An investigation by the Government Accountability Office (GAO) found security flaws in 3 of 3 state Obamacare exchanges it examined, suggesting similar problems would likely be found at other state-based exchanges.

The GAO released a report on its findings last month but that report did not name the 3 states involved. It took an FOIA filing by the Associated Press to get that information:

Federal investigators found significant cybersecurity weaknesses in the health insurance websites of California, Kentucky and Vermont that could enable hackers to get their hands on sensitive personal information about hundreds of thousands of people, The Associated Press has learned. And some of those flaws have yet to be fixed.

The full GAO reports says investigators found “significant weaknesses” in those three states and spelled out how those weaknesses could be used to compromise accounts and gain access to the systems (though it did not reveal which flaw was found in which state):

One state did not encrypt connections to the authentication servers supporting its system. The MARS-E requires passwords to be encrypted when they are being transmitted across the network. However, the authentication servers we reviewed were configured to accept unencrypted connections. As a result, an attacker on the network could observe the unencrypted transmission to gather usernames and password hashes, which could then be used to compromise those accounts.

One state did not filter uniform resource locator (URL) requests from the Internet through a web application firewall to prevent hostile requests from reaching the marketplace website. NIST Special Publication 800-53 requires the enforcement of access controls through the use of firewalls. However, the state did not fully configure its filtering to block hostile URL requests from the Internet. As a result, hostile URL requests could potentially scan and exploit vulnerabilities of the portal and potentially gain access to remaining systems and databases of the marketplace.

One state did not enforce the use of high-level encryption on its Windows servers. NIST Special Publication 800-53 and MARS-E require that if an agency uses encryption, it must use, at a minimum, a Federal Information Processing Standards 140-2–compliant cryptographic module. However, the state did not configure its Windows Active Directory and Domain Name System servers to require the use of Federal Information Processing Standards–compliant algorithms. As a result, the servers may employ weak encryption for protecting authentication and communication, increasing the risk that an attacker could compromise the confidentiality or integrity of the system.

The GAO also looked at the security of the federal marketplace and over a two year period of time identified 316 security incidents of various types:

cybersecurity

However, the report notes that none of the incidents it identified involved a hacker compromising data but were, “the result of errors such as information being sent to the incorrect recipient.” Despite this, the report finds plenty of holes that could still be exploited:

While CMS has taken steps to secure the data hub, we identified weaknesses in the technical controls protecting the data flowing through the system. Specifically, CMS did not effectively implement or securely configure key security tools and devices to sufficiently protect the users and information on the data hub system from threats to confidentiality, integrity, and availability…

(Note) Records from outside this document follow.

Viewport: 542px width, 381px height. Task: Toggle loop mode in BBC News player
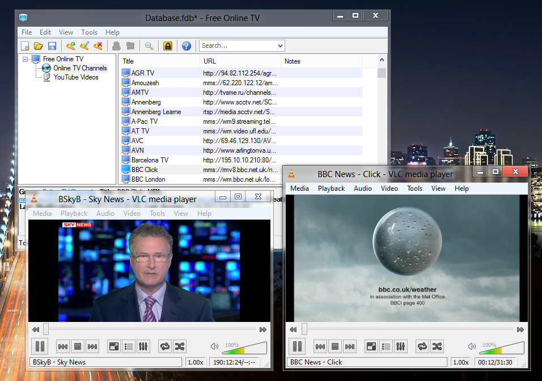tap(422, 346)
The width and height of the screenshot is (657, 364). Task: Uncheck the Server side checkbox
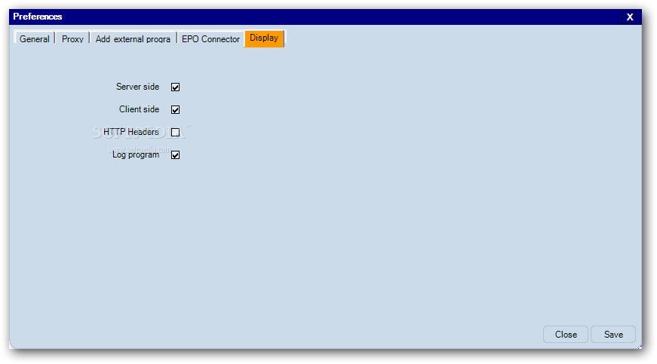click(x=175, y=87)
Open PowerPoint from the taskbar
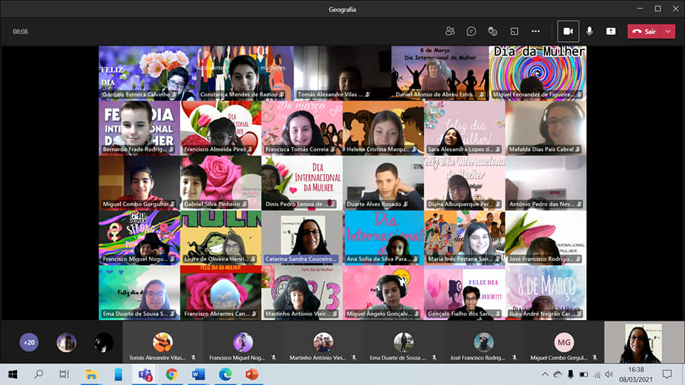This screenshot has height=385, width=685. (x=251, y=374)

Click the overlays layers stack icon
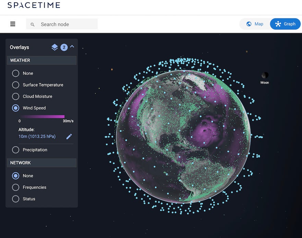pos(55,47)
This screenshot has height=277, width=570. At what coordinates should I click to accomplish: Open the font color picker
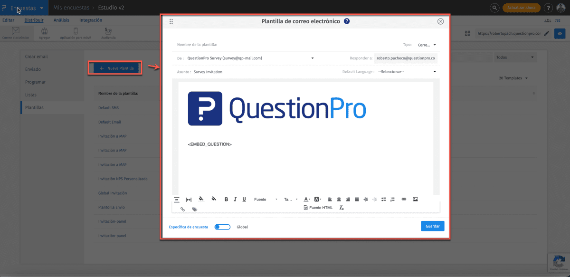[x=305, y=199]
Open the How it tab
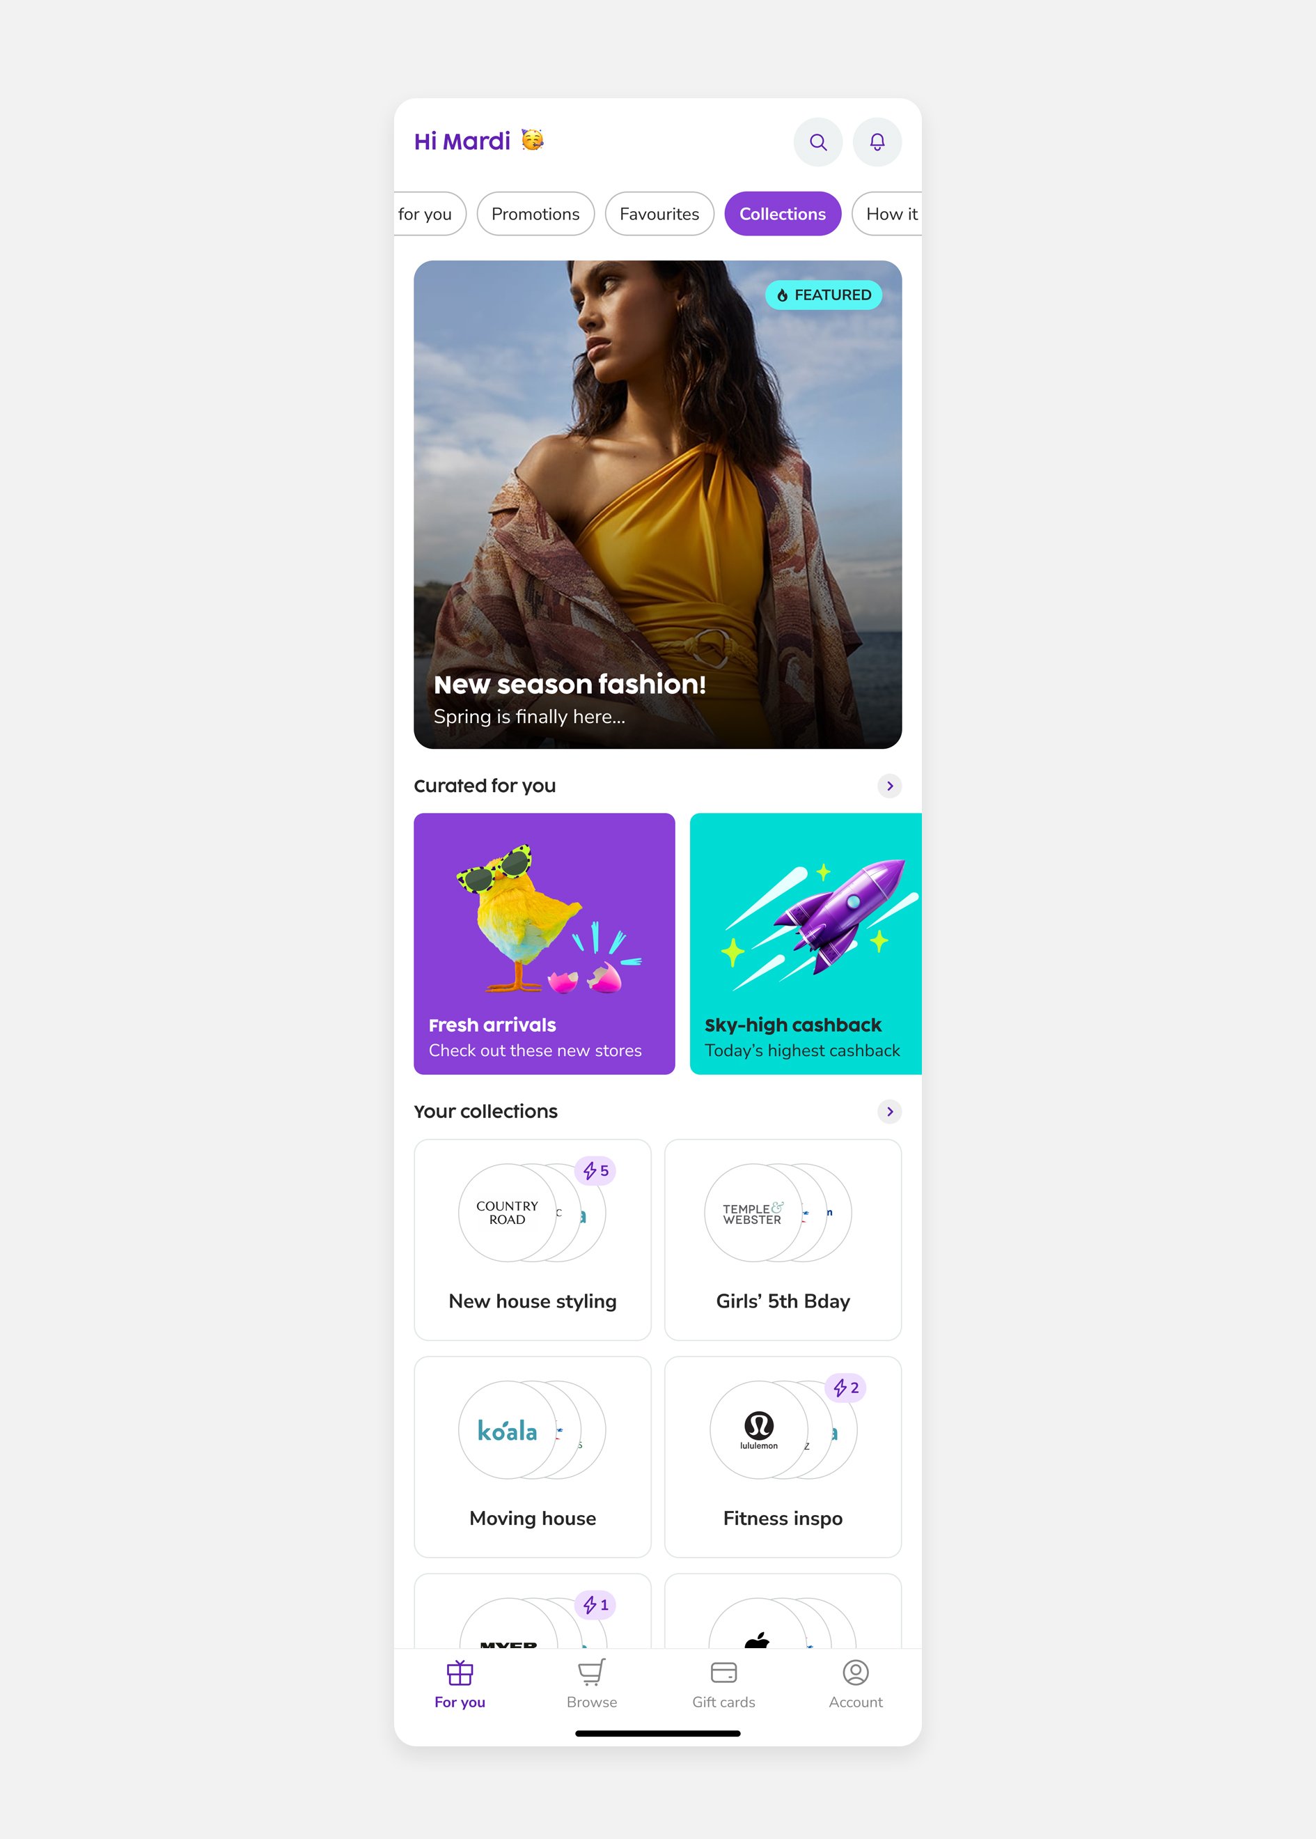The width and height of the screenshot is (1316, 1839). point(887,214)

…we identified other security weaknesses in controls related to boundary protection, identification and authentication, authorization, encryption, audit and monitoring, and software updates that limit the effectiveness of the security controls on the data hub and unnecessarily place sensitive information at risk of unauthorized disclosure, modification, or exfiltration.

So while there is no evidence hackers have gained access to American’s private data yet, GAO concludes the data will “likely remain vulnerable until the agency addresses weaknesses” identified in the report.